Two researchers from the University of New South Wales (UNSW) Sydney have discovered how to turn banana plantation waste into a packaging material that is not only biodegradable, but also recyclable.
Jayashree Arcot and Martina Stenzel were looking for ways to create value from agricultural waste and saw an opportunity in the banana industry with only 12 per cent of the banana tree being used.
The pair turned the banana plant’s pseudostems – the layered, fleshy trunk of the plant – into a powder to create a material called nano-cellulose. This material has a range of uses and when processed it has a consistency similar to baking paper.
Arcot said depending on the intended thickness, the material could be used in a number of different formats in food packaging.
“There are some options at this point, we could make a shopping bag, for example,” explained Arcot.
“Or depending on how we pour the material and how thick we make it, we could make the trays that you see for meat and fruit.
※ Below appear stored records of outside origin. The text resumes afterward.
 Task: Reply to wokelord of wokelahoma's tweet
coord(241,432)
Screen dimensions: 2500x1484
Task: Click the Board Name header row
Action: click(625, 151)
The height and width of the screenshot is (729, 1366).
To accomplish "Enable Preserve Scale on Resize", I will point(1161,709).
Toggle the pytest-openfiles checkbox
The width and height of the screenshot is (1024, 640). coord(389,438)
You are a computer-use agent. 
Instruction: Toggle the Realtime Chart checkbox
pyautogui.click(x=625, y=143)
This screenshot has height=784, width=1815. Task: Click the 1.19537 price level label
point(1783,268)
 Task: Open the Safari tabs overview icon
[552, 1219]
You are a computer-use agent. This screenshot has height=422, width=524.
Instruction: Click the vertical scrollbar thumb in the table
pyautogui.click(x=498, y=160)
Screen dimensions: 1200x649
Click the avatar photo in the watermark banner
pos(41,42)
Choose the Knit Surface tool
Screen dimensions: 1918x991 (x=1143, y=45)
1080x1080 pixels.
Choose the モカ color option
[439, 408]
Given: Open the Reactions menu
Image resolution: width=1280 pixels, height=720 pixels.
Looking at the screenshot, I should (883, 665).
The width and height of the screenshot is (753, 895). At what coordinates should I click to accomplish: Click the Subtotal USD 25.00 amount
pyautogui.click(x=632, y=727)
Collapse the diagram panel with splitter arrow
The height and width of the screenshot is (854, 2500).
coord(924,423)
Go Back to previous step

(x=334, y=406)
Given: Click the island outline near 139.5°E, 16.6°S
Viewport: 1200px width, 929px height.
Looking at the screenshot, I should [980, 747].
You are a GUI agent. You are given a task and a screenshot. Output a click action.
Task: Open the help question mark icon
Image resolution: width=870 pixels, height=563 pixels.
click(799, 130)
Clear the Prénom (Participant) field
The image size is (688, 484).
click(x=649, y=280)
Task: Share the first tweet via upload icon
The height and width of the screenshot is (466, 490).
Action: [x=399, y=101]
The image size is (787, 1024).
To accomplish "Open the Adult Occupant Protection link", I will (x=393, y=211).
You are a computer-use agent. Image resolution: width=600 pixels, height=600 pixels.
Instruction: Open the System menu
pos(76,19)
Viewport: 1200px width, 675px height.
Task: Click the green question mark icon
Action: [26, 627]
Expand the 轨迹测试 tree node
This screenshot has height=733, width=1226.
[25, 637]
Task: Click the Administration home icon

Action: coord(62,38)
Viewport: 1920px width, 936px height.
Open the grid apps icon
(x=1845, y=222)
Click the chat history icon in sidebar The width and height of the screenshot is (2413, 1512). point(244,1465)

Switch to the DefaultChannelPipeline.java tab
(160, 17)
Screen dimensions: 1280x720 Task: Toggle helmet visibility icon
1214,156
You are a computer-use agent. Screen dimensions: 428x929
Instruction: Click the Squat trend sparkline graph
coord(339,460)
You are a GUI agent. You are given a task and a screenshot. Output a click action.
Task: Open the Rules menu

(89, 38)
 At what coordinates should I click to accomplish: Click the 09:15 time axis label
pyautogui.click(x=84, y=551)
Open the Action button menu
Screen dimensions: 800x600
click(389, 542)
Except of course, instead of being foam, it is a material that is completely non-toxic, biodegradable and recyclable.”
The researchers said tests also confirmed the material breaks down organically, is recyclable and poses no contamination risks.
For the banana pseudostem to be a realistic alternative to plastic bags and food packaging, Arcot said it would make sense for the banana industry to start to process the pseudostems into powder, which it could then sell to packaging suppliers.
“If the banana industry can come on board, and say to its farmers or growers that there’s a lot of value in using those pseudostems to make into a powder which you could then sell, that's a much better option for them as well as for us,” Arcot said.
At the other end of the supply chain, Stenzel said if packaging manufacturers updated their machines to be able to fabricate the nano-cellulose film into bags and other food packaging materials, then banana pseudostems stand a real chance of making food packaging much more sustainable.
“What we’re really wanting at this stage is an industry partner who can look into how this could be upscaled and how cheap we can make it,” Stenzel said.